DATASET ENTRIES: Begin

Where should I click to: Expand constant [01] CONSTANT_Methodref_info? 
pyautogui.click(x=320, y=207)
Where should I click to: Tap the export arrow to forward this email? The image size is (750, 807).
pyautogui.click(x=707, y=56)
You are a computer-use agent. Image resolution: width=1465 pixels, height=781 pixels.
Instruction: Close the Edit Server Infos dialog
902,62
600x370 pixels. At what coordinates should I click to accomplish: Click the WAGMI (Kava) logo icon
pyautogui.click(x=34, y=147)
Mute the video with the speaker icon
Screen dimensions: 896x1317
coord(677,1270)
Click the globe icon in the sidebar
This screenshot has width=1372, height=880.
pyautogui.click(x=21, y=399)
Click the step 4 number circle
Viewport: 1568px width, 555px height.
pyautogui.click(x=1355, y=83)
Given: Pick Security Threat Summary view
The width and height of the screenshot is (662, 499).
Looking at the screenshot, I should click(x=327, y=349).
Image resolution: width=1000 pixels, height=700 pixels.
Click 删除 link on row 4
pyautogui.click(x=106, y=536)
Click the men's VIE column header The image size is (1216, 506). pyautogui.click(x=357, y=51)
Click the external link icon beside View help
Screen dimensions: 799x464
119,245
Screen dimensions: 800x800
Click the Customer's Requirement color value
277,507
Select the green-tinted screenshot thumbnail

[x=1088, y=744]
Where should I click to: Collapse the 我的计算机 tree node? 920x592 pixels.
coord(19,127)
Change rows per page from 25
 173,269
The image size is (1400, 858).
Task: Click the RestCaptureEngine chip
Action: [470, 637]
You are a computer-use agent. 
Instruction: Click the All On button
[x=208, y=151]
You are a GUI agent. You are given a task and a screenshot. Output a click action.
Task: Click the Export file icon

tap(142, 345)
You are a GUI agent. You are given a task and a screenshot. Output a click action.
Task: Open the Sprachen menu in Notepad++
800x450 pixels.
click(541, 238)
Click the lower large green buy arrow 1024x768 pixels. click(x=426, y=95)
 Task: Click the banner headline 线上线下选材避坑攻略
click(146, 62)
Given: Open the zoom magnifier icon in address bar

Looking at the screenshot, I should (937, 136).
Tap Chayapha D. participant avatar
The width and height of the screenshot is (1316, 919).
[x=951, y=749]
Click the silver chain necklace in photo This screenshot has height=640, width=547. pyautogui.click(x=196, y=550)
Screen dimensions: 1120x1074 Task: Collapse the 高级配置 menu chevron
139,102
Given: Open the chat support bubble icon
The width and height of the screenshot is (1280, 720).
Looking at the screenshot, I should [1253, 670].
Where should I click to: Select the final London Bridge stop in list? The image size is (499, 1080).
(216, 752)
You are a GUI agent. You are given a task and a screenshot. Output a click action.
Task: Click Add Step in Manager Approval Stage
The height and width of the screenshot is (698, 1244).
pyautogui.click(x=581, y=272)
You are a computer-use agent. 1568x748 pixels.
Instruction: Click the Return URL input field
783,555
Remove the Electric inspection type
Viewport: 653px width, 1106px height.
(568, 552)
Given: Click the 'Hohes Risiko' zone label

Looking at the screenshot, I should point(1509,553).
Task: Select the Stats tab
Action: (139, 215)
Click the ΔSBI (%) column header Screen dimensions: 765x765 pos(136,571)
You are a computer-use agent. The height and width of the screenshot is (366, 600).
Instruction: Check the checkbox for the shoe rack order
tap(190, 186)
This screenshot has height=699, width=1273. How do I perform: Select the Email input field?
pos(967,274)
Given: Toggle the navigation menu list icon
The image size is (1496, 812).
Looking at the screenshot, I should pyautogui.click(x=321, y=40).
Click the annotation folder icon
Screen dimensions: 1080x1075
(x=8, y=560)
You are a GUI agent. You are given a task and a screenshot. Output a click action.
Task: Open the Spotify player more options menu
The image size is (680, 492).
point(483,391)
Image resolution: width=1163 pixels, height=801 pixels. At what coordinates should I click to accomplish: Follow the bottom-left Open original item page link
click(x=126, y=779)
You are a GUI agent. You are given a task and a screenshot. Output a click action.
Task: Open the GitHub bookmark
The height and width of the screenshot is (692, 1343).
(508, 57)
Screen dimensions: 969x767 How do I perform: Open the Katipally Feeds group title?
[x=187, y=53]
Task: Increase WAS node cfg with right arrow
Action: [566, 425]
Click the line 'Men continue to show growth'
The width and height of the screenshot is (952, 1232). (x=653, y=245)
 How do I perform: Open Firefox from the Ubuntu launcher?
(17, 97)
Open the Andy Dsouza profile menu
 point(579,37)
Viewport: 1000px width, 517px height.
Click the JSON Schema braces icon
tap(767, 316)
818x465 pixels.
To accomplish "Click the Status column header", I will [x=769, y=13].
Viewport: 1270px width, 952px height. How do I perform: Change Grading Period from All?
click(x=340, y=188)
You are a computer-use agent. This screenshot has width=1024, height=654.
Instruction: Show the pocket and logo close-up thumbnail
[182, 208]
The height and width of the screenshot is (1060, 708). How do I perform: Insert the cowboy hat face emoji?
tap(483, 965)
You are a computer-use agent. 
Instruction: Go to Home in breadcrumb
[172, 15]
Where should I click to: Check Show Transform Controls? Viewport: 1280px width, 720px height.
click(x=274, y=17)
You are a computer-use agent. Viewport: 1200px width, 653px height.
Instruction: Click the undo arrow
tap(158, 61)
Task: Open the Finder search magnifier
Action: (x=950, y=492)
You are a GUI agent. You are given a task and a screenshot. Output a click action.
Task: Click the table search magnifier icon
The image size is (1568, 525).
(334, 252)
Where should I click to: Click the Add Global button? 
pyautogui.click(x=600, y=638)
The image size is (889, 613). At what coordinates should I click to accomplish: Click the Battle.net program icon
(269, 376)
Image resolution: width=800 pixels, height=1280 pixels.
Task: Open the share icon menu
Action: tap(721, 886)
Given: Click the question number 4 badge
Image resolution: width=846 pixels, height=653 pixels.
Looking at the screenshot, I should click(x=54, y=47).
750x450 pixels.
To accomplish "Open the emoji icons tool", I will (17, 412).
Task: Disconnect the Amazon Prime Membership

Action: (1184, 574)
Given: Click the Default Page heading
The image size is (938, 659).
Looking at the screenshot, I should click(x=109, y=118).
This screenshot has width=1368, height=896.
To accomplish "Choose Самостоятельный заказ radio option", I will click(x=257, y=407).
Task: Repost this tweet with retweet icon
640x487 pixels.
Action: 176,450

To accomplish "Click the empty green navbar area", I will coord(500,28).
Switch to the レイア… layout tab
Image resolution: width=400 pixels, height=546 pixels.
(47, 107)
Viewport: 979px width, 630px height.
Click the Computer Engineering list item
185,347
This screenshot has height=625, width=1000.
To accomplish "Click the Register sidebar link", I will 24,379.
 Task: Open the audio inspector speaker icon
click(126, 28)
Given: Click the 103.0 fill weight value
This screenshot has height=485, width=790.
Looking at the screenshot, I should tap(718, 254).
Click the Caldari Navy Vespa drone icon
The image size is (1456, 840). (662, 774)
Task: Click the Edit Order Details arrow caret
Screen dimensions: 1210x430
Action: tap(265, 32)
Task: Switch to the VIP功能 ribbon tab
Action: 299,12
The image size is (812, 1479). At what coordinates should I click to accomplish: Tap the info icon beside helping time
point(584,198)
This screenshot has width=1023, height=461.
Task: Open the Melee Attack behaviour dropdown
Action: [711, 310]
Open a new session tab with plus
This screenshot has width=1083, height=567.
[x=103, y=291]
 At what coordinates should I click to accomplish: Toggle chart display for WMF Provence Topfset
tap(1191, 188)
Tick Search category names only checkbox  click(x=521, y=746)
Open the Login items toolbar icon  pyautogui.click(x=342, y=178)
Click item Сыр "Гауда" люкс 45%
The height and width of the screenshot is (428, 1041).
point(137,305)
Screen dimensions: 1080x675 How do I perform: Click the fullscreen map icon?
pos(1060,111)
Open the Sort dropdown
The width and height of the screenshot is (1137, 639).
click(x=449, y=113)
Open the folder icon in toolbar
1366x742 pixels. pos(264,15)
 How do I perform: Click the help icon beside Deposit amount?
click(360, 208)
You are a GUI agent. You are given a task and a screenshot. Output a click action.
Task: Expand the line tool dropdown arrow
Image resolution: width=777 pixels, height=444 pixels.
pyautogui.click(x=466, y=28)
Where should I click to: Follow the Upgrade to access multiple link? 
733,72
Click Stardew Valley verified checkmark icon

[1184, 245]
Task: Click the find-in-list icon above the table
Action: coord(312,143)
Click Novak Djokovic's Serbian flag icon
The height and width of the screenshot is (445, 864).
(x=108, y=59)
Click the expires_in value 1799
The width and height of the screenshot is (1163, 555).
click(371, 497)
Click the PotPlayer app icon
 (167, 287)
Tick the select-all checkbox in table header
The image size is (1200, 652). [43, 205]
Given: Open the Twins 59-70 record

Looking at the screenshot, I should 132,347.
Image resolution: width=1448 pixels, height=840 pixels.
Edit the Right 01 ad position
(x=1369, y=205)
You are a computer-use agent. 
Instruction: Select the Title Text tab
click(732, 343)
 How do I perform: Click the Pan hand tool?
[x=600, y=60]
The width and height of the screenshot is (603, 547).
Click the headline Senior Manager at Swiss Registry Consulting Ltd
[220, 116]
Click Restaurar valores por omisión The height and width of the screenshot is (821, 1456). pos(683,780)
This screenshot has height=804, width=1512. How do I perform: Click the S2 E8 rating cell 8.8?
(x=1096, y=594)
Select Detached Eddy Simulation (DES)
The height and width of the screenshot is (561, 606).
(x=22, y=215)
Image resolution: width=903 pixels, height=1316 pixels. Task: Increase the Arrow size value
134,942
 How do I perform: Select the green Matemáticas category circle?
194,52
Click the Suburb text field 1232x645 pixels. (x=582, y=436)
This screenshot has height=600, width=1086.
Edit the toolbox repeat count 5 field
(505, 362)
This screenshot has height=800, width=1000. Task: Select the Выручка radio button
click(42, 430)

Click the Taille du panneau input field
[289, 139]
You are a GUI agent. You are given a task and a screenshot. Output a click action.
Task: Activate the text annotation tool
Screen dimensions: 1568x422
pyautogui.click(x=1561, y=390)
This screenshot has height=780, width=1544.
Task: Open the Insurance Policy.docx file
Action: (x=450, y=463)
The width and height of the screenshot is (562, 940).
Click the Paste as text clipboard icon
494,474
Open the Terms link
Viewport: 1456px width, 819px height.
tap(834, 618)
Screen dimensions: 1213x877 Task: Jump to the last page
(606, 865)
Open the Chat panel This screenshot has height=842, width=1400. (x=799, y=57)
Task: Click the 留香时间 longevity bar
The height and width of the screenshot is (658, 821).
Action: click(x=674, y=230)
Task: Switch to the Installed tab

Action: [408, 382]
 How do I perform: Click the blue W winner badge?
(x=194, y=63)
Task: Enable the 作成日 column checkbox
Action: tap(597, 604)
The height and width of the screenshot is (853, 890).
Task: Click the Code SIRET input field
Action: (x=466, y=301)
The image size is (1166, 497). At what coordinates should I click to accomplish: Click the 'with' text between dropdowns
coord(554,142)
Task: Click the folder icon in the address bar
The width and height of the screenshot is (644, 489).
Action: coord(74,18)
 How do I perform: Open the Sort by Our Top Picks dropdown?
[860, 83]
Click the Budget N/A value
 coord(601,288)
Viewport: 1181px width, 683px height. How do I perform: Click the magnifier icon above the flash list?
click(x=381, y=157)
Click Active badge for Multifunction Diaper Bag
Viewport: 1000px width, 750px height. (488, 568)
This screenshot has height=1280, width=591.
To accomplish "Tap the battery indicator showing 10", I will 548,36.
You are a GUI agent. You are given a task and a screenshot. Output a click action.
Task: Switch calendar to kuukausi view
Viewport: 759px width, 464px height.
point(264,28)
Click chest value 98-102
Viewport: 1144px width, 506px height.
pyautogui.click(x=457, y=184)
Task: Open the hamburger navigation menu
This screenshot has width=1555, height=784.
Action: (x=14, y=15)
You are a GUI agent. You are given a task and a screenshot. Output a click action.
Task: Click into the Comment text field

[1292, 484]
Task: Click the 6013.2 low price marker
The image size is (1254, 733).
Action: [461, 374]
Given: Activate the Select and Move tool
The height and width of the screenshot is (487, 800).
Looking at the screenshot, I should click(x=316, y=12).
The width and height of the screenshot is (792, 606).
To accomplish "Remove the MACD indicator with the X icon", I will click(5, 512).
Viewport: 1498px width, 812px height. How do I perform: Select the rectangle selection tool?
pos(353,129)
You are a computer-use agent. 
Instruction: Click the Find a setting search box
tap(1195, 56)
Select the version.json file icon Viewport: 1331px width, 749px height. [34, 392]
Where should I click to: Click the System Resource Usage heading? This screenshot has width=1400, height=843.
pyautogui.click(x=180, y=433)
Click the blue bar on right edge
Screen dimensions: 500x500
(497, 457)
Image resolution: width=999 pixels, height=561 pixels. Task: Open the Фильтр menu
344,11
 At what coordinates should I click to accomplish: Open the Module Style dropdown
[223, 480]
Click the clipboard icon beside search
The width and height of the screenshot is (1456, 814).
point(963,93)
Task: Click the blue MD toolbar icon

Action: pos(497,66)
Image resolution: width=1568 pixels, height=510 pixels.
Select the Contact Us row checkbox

DATASET ENTRIES: End

TASK: Find the line with "Task: Click the table search magnifier icon" in the material above. Reproduce it and each line after it up to and including the line with "Viewport: 979px width, 630px height.".

RESULT:
Task: Click the table search magnifier icon
The image size is (1568, 525).
(334, 252)
Where should I click to: Click the Add Global button? 
pyautogui.click(x=600, y=638)
The image size is (889, 613). At what coordinates should I click to accomplish: Click the Battle.net program icon
(269, 376)
Image resolution: width=800 pixels, height=1280 pixels.
Task: Open the share icon menu
Action: tap(721, 886)
Given: Click the question number 4 badge
Image resolution: width=846 pixels, height=653 pixels.
Looking at the screenshot, I should click(x=54, y=47).
750x450 pixels.
To accomplish "Open the emoji icons tool", I will (17, 412).
Task: Disconnect the Amazon Prime Membership

Action: (1184, 574)
Given: Click the Default Page heading
The image size is (938, 659).
Looking at the screenshot, I should click(x=109, y=118).
This screenshot has width=1368, height=896.
To accomplish "Choose Самостоятельный заказ radio option", I will click(x=257, y=407).
Task: Repost this tweet with retweet icon
640x487 pixels.
Action: 176,450

To accomplish "Click the empty green navbar area", I will coord(500,28).
Switch to the レイア… layout tab
Image resolution: width=400 pixels, height=546 pixels.
(47, 107)
Viewport: 979px width, 630px height.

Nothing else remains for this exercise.